__GIVEN TASK__: Rewrite the listing starting at the line with "Screen dimensions: 600x448" and ending at the line with "tap(563, 452)", swapping "value field" for "input box" and changing nothing else. Omit the pictures from your answer.

__MATERIAL PROVIDED__:
════
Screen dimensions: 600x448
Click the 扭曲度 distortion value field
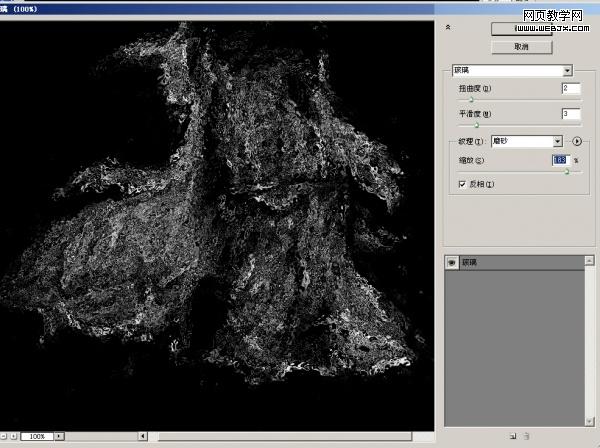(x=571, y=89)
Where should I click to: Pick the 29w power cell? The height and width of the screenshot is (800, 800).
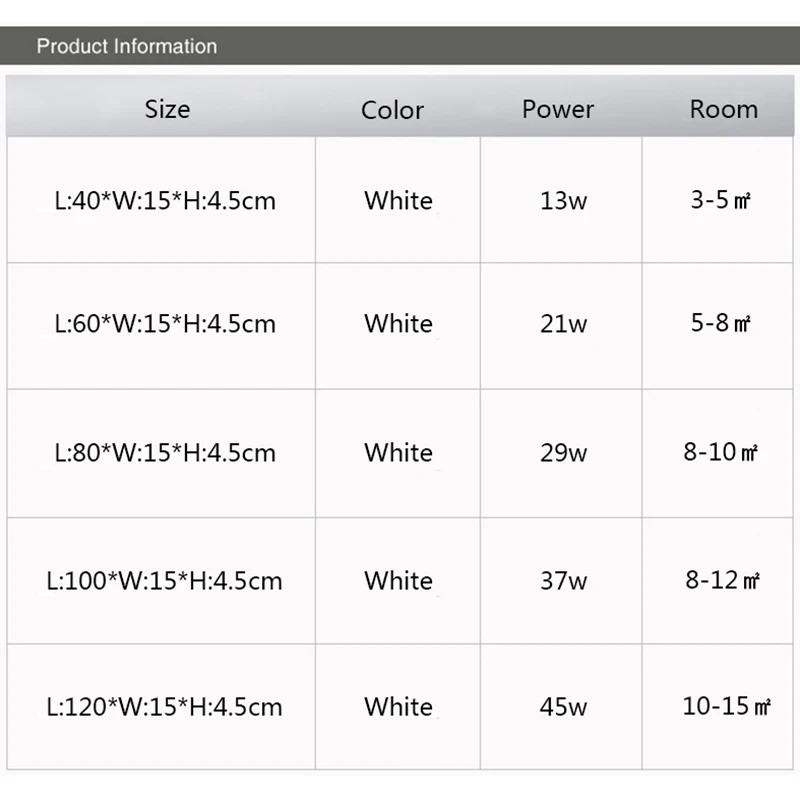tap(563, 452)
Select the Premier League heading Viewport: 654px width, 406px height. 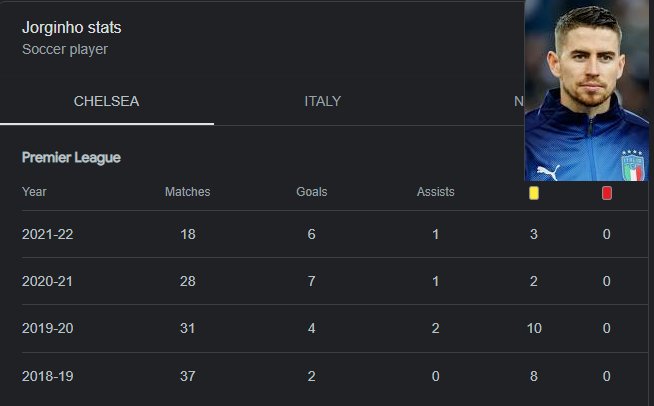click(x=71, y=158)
════
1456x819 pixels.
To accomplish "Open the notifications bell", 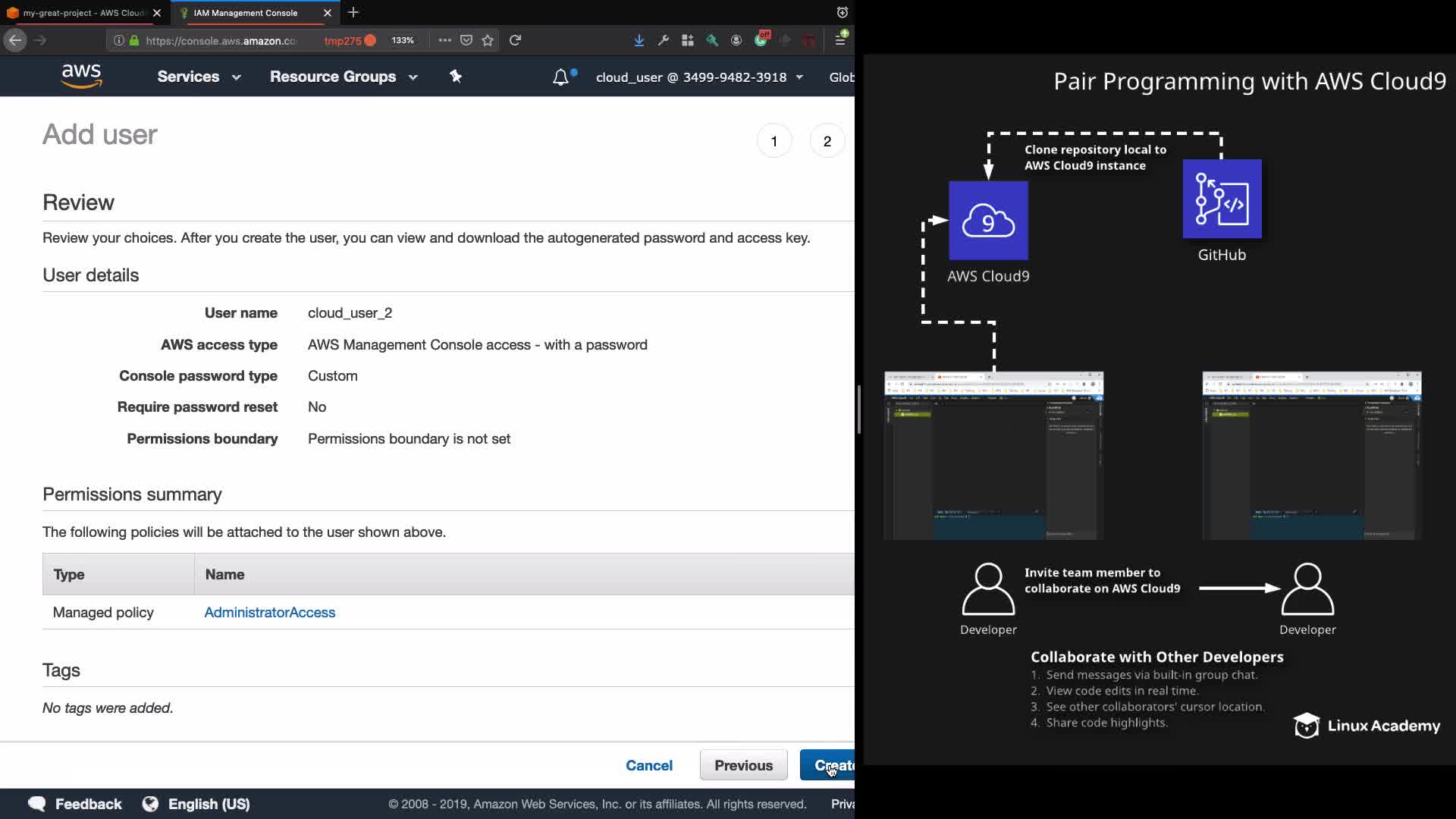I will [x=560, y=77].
════
__WRITTEN SOLUTION__:
Screen dimensions: 600x448
Click the 扭曲度 distortion input box
(x=571, y=89)
Where should I click to: Pick the 29w power cell? The height and width of the screenshot is (800, 800).
tap(563, 452)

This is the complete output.